Archive

Archive for the ‘Festival’ Category

Off the Grid

June 29th, 2009

That’s my status now. Although it’s not really true. My wife and I are keeping our home and someone will be sitting in it for us. Yeah, we might get out somewhere without any public utilities but it won’t be for long in duration and certainly not permanent.

It’s summer time! And the living is easy. Even the phone is shut off for days in a row. We’ve been adventuring around, having just come back from camp. This week we recharge and gear up for a music festival in the mountains over the 4th of July. Immediately following, we’ll be traveling down to party with friends in a multi-day wedding near Sao Paulo, Brazil. We’ll stick around and check out the area, but keep it simple and not try and take in it all for the short time we have. And after that, it’s time to do some serious hanging out in the Colorado area.

None of this has anything to do with Agile. The URL is my name. Regardless of the blog’s title, guess what it’s about? During this time of travel, tweets and posts will be much less frequent, if at all. There’s an intention here, to refocus this as a reflection of what is going on with and around me, that I might find interesting to post. Not always my experiences. Yet current, what is true right now, for me in this moment. When I’m working, there may be more of a slant to that. There might not. We’ll see what comes up. I’m working on becoming one integrated Aaron. Let me know what you may think of this approach.

  • Share/Bookmark

Aaron Festival, Travel

Agile Team Members – Roles and Responsibilities

August 12th, 2008

The following was written by myself and edited by my manager to help define roles in our group. Modifications have consisted of removing any reference to the specific group. This is largely influenced in the writing by David Anderson’s book Agile Management. Most of the wording for the roles of Product Owner and Scrum Master come from the Scrum Alliance, with specific cites on the role’s title. Influences in the editing have a decidedly more traditional feel to the statements, and leaves one feeling they are behind the steering wheel of some analogous car.

Agile Team Members – Roles & Responsibilities

The key to successful team building is creating unity while celebrating the individuality of each team member => Common purpose supported by unique contributions

  • Team is held responsible for a release, individuals are held accountable to their commitments
  • Each team member has one or more roles on a project
  • When a team member has more than one role on a project, potential conflicts may occur. Always think checks & balances before signing up for multiple roles

Program/Release/Project TEAMS

Program/Release/Project CORE Team consists of:

  • Product Owner (aka Product Manager)

##############################

- WHAT THIS EXERCISE ASKS
A. According to the blog archive page, where is the multi-day wedding being held?
B. Return all of the records below word for word, leaving the pictures out of your answer.
The blog archive page and the records that come after it are unrelated material.

##############################

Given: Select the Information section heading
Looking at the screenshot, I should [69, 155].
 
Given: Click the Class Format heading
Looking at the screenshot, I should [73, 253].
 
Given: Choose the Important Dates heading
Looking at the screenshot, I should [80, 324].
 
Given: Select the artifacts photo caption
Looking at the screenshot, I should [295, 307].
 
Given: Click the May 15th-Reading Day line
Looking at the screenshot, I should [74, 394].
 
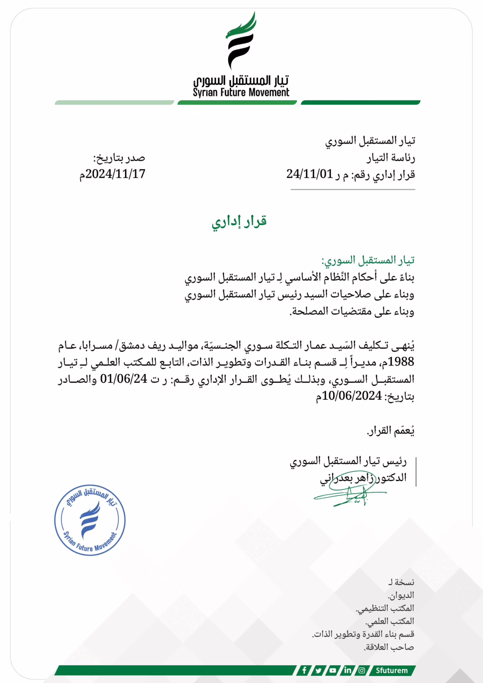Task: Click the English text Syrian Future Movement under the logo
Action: coord(241,92)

##############################

- SOLUTIONS BELOW
A. Near Sao Paulo, Brazil.

B.
Given: Select the Information section heading
Looking at the screenshot, I should [69, 155].
 
Given: Click the Class Format heading
Looking at the screenshot, I should [73, 253].
 
Given: Choose the Important Dates heading
Looking at the screenshot, I should [80, 324].
 
Given: Select the artifacts photo caption
Looking at the screenshot, I should [295, 307].
 
Given: Click the May 15th-Reading Day line
Looking at the screenshot, I should [74, 394].
 
Task: Click the English text Syrian Future Movement under the logo
Action: coord(241,92)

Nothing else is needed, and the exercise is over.